Bianchi A
Neonatal Surgical Unit, St Mary's Hospital, Manchester, England.
J R Soc Med. 1997 Aug;90(8):429-32. doi: 10.1177/014107689709000804.
Longitudinal intestinal lengthening and tailoring (LILT) is increasingly favoured as a treatment for short-bowel syndrome. In a personal series, 20 children underwent LILT between 1962 and 1997. There was negligible morbidity (hemiloop anastomotic stenosis in 2) and no operative mortality. At a mean follow-up of 6.4 years overall survival was 45%, and certain features were clearly related to outcome. Survivors had > 40 cm of residual small bowel (commonly jejunum) and had little hepatic dysfunction despite parenteral nutrition of similar time and nature as non-survivors. Children who did not survive had < 40 cm of residual small bowel and developed early lethal hepatic dysfunction of unclear aetiology. Outcome did not seem to be influenced by the presence of the ileocaecal valve or the length of residual colon. Children born with short-bowel should be offered LILT at an early stage when still in good physical condition, so as to avoid liver-damaging intraluminal stasis and bacterial translocation and to enhance intestinal adaptation and hepatoprotective factors.

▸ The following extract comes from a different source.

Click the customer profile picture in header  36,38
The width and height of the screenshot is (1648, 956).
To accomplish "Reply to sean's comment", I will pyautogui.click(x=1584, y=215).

纵向肠道延长与裁剪术(LILT)越来越多地被用作短肠综合征的一种治疗方法。在一项个人病例系列研究中,1962年至1997年间有20名儿童接受了LILT手术。并发症发生率极低(2例出现半肠吻合口狭窄),且无手术死亡病例。平均随访6.4年,总体生存率为45%,某些特征与预后明显相关。存活者残余小肠(通常为空肠)长度>40 cm,尽管与非存活者接受的肠外营养在时间和性质上相似,但肝功能损害较小。未存活的儿童残余小肠长度<40 cm,并出现病因不明的早期致命性肝功能障碍。回盲瓣的存在或残余结肠的长度似乎并未影响预后。患有短肠的儿童应在身体状况尚好的早期阶段接受LILT手术,以避免损害肝脏的肠腔内淤滞和细菌易位,并增强肠道适应性和肝脏保护因子。